John Wilson has some interesting thoughts about Brian McLaren’s new book, Everything Must Change.
McLaren is particularly misleading when he’s suggesting, as he does quite emphatically at times, that somehow the church went off the rails early on, and that only now are (some) Christians beginning to understand what Jesus was really saying. While McLaren occasionally adds nuances and qualifiers, this ahistorical account runs through the book. In this respect, his message is oddly reminiscent of the ahistorical narrative of church history that dominated the evangelical/fundamentalist churches of my youth. Between an idealized first-century church and the present moment, when the preacher was calling on you to make a decision for Christ, there loomed a great wasteland—all those centuries in which the church failed to heed the plain words of Scripture.

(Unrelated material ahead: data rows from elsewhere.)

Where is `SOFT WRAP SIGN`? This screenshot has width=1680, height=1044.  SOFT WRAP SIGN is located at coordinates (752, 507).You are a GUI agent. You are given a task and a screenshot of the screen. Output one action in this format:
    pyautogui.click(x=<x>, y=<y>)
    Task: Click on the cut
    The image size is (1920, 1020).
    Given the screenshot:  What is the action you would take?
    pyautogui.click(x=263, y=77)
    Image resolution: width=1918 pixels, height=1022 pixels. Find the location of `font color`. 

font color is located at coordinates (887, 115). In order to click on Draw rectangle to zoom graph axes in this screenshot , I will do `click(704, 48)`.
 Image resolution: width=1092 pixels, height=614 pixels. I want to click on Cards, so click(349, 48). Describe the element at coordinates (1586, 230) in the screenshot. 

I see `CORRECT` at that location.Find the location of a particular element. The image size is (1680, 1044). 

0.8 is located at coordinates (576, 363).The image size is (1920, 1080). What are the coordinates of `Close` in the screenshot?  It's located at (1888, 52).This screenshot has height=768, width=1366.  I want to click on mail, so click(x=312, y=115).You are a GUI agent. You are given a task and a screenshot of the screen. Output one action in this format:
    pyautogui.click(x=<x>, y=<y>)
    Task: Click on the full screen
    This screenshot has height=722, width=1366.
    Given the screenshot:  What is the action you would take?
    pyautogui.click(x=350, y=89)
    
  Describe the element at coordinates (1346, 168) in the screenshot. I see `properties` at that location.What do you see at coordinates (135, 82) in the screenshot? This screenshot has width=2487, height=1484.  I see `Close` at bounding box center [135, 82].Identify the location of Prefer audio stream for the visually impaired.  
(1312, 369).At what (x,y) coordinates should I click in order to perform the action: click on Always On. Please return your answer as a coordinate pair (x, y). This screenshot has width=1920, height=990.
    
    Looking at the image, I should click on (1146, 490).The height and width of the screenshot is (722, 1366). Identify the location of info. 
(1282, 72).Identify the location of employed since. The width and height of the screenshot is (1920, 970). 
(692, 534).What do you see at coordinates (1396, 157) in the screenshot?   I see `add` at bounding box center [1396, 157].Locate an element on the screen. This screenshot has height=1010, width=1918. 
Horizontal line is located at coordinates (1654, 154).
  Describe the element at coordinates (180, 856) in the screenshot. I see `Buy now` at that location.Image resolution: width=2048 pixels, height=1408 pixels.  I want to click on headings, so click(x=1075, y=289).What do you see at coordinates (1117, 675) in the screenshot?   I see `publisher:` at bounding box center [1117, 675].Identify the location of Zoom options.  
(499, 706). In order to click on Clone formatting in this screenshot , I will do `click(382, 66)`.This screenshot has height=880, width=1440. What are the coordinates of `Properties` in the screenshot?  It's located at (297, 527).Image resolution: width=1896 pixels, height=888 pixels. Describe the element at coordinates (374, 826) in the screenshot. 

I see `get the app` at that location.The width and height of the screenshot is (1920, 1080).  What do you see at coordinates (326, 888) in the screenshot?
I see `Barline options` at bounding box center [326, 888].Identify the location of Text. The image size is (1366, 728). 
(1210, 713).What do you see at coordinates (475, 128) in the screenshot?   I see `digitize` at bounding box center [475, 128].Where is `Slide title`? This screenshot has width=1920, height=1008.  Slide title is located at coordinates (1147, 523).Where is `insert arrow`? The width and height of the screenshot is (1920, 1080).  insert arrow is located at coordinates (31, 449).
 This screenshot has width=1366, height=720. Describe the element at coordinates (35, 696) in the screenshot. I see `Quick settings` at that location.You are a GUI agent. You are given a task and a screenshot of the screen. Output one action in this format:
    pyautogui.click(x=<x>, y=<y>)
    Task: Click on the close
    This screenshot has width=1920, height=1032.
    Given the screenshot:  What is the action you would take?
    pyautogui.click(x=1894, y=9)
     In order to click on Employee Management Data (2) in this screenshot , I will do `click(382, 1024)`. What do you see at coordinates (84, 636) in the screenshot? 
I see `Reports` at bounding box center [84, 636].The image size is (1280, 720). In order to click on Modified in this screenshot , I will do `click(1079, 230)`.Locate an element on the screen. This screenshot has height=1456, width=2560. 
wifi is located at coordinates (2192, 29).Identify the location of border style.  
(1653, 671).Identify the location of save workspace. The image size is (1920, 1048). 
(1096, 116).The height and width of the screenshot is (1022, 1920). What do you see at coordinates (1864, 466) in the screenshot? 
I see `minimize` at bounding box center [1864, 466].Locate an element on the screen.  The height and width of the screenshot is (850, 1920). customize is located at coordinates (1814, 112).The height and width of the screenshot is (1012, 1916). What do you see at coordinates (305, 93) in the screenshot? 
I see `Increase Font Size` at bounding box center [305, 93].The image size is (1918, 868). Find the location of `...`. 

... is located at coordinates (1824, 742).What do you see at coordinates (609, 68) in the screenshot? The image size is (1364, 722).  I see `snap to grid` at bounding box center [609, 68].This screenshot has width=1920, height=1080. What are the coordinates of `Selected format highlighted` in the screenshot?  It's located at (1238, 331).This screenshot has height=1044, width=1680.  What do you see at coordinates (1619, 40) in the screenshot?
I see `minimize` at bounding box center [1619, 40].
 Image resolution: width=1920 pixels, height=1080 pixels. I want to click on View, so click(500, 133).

This reminds me of a story a friend told me in college. He was taking Church History at this tiny Christian school, and one day they came to a timeline in the textbook. The dates ranged from just before anno domini to the present day. At different point there were little flames which represented an explosive growth in the church or a revival of some sort. There were a dozen or so between 5 B.C. and A.D. 313. Then, apparently, the church just died. There were no expansions, no advances, no great teachers or movements. The church was in hibernation. Then, on a fine autumn day in 1517, the fire was back.